BEGIN PAGE TEXT

This is an important enough subject to dig into the article in some detail, at least for those who are interested in a bit of a deeper dive.
214 subjects enrolled, 191 who completed at least six separate nasopharyngeal samples in the same season. “Infection” defined as a group of positive weekly samples, allowing for a one week gap for possible false negatives or transient low level shedding.
Subjects consisted of convenience samples of high exposure individuals: children in daycare along with their siblings and parents; high school students and their teachers; workers in the emergency department, and other medical system workers. Not stated in the article but these are groups that should reasonably be expected to be exposed to a variety of common cold causing coronaviruses many times a season each.
Of those 191 in those high exposure groups 105 had no episodes of any coronavirus infections.
Of the 86 who had at least one documented infection as defined 12 were infected with the same germ more than once.
There were no repeat infections with NL63, one repeat of 229E, two with HKU1, and nine with OC43.
9 of the 12 who had repeat infections were in the 1 to 9 year old group, the other 3 were n the 24 to 34 year old group.
3 individuals had infections 3 times: 2 were asymptomatic each and every of the three infections, one listed mild symptoms concurrent with the first episode and no symptoms the two next episodes.

END PAGE TEXT
BEGIN RECORDED INFORMATION

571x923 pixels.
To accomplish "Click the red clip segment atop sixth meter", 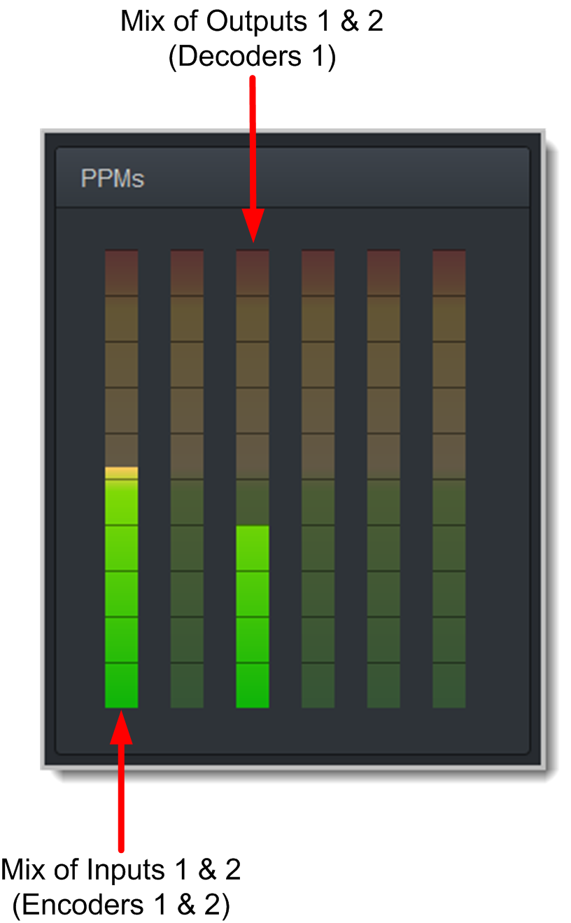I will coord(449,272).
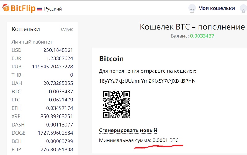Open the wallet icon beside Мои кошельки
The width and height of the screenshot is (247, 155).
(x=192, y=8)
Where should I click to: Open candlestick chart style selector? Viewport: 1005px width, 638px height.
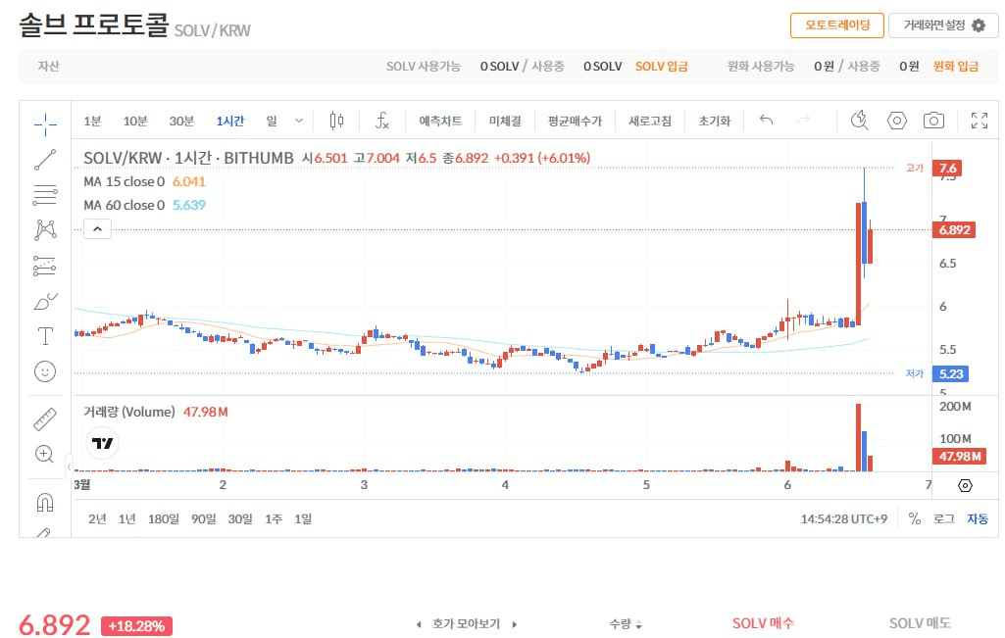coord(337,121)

END RECORDED INFORMATION
BEGIN RECORDED INFORMATION

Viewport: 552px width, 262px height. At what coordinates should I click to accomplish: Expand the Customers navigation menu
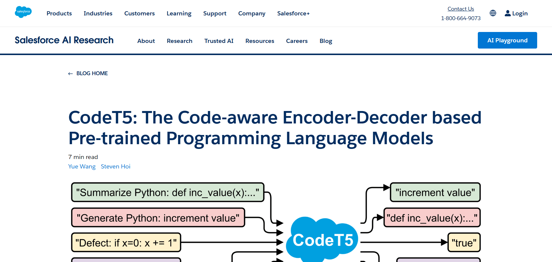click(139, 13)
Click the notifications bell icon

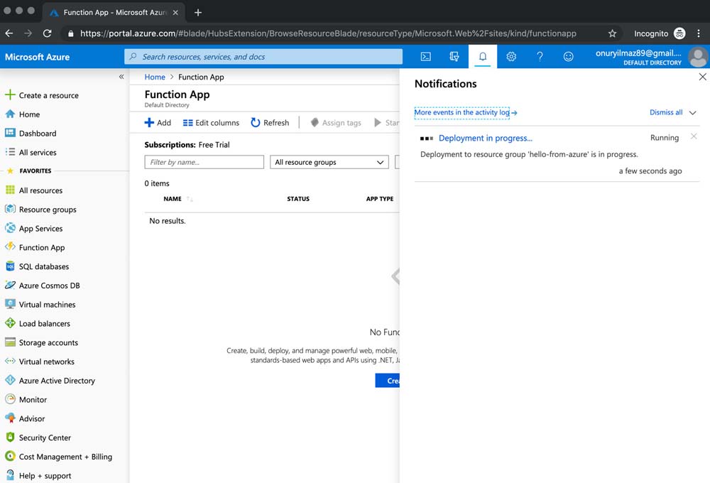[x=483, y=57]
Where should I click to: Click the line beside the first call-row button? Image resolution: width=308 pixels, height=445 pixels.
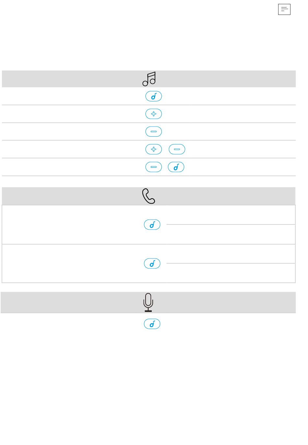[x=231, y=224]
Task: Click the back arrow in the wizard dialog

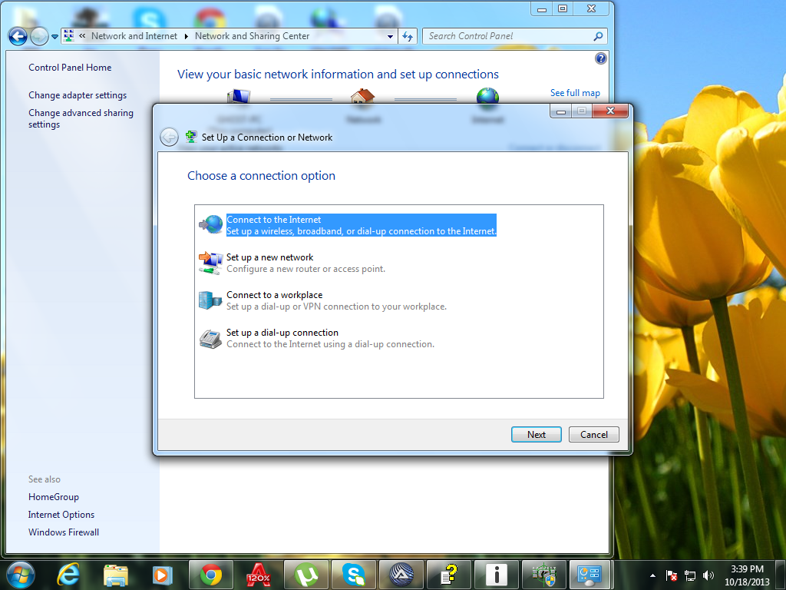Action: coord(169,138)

END RECORDED INFORMATION

*EXERCISE INSTRUCTIONS*.
1 > Rewrite the paragraph beginning "Subjects consisted of convenience samples" in the text on common cold coronavirus reinfections as a short bulleted list, keeping its main facts.
2 > Carry on the text about common cold coronavirus reinfections, starting after its final sentence.

*RESPONSE LIST*.
1 >
- The subjects were convenience samples of high-exposure individuals:
  - children in daycare, along with their siblings and parents
  - high school students and their teachers
  - emergency department workers and other medical system workers
- The article does not say so, but these groups can reasonably be expected to be exposed to a variety of common cold coronaviruses many times each season.

2 >
No one had three symptomatic infections.
Of the 191 individuals studied in these high exposure environments 5 had more than one (two) symptomatic infections.
There is (understandably) no data on whether or not those with asymptomatic infections were contagious.
There is (understandably) no data on whether or not the 105 of the 191 who had no episodes of infection had evidence of past infections.
Put another way 2.6% of those in these high/frequent exposure environments, demonstrated more than one symptomatic infection with the same germ in a season. 97.4% did not.
Individuals are free to interpret that as they will, but I personally read the word “frequently” used in the description as a bit inaccurate. The majority of people (55%) in a high exposure environment get no infections at all, 39% got one infection, 6% got infected more than once in a season, and only 2.6% more than once with any symptoms, despite what should presumptively be understood as frequent re-exposure. It is unclear if that 2.6% have some difference in their innate or cellular systems compared to the general population.
Also in the discussion section are some interesting additional mentions:
Studies have previously shown that those experimentally inoculated with 229E and re-exposed a year later DO often get reinfected but with decreased symptoms and with decreased shedding.
In SARS IgG seems to decrease dramatically by 5 years but memory T-cells persist.
I have stated this elsewhere but if natural disease does not provide decent degrees of protection to an individual (and so far, as the article points out, it seems to in at least the short term) then there is very little chance that immunization will do better. Neither should be reasonably expected to provide 100% protection from re-infection, and each re-exposure is a chance to become infected anew, even when the chance of infection is low with each exposure.
Sam Stone Huh? No coronaviruses are not like shingles or HPV and the class does not “lay dormant in people for a long period of time, then flare up” … where did you get that idea?